Closure of Homelands
In November 2014, WA Premier Colin Barnett announced he would close up to 150 remote communities after agreeing to hand over responsibility for infrastructure and municipal services in these areas to the Federal Government. The move has been met with widespread criticism, including a strong statement from the Australian Catholic Bishop’s Conference and the National Aboriginal and Torres Strait Islander Catholic Council (NATSICC), who cautioned that the dispossession of “another generation of our people will deal a further blow to health, education and living standard disparities between Indigenous and non-Indigenous Australians.” The agreement between the WA Government and the Federal Government will have widespread ramifications throughout Aboriginal communities in WA, Victoria, South Australia and Tasmania – with thousands of people dispossessed.

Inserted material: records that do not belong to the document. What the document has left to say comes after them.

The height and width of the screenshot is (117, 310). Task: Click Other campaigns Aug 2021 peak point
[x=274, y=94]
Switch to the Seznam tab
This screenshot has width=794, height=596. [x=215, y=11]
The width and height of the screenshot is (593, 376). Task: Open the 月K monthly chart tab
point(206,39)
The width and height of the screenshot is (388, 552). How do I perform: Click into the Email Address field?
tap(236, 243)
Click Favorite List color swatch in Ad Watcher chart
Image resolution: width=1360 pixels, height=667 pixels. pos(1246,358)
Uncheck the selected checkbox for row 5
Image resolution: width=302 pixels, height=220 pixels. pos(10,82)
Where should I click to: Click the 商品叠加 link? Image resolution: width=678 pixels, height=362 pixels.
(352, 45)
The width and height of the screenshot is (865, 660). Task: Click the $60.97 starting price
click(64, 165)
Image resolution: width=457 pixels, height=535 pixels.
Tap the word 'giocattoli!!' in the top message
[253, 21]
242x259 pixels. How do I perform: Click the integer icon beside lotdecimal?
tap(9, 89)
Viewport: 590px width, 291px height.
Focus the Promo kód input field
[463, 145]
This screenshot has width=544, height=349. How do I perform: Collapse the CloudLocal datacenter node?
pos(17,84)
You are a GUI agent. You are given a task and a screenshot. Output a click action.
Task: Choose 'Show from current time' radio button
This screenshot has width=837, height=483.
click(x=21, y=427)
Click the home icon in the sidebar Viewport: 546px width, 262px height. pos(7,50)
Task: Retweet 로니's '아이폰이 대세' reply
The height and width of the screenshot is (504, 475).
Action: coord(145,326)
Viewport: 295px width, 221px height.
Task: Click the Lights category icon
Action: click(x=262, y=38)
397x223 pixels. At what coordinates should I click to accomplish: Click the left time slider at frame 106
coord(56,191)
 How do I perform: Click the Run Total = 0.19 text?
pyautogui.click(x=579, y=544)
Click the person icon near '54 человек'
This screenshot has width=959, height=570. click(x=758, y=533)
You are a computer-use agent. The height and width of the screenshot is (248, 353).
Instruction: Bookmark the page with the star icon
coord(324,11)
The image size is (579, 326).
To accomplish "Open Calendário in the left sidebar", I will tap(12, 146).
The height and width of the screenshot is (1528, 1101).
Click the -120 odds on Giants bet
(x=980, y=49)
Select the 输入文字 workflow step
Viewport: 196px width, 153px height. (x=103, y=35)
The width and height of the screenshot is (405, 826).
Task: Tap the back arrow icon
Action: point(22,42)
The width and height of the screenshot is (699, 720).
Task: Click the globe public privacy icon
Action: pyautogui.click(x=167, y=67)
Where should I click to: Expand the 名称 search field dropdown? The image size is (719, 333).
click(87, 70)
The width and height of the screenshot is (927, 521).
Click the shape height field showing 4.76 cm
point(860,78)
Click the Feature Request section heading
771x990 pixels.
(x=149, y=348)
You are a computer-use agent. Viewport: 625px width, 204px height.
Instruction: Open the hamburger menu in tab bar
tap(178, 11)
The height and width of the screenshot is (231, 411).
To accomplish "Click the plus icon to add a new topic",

Only seven years ago, on the 13th of February 2008, then-Prime Minister Kevin Rudd said “Sorry” to Aboriginal and Torres Strait Islanders for generations of systemic exclusion. His speech that day was a petition for justice and reconciliation. It was an acknowledgement of the wrongs of the past, and a reminder that the grief of the First Peoples of this nation was something that we must all recognise and address. The National Apology was not about guilt: it was an opportunity for all Australians to unite in the acknowledgement that the wrongs committed against the First Peoples did not represent the ‘ideal’ Australia – the nation we hope to be.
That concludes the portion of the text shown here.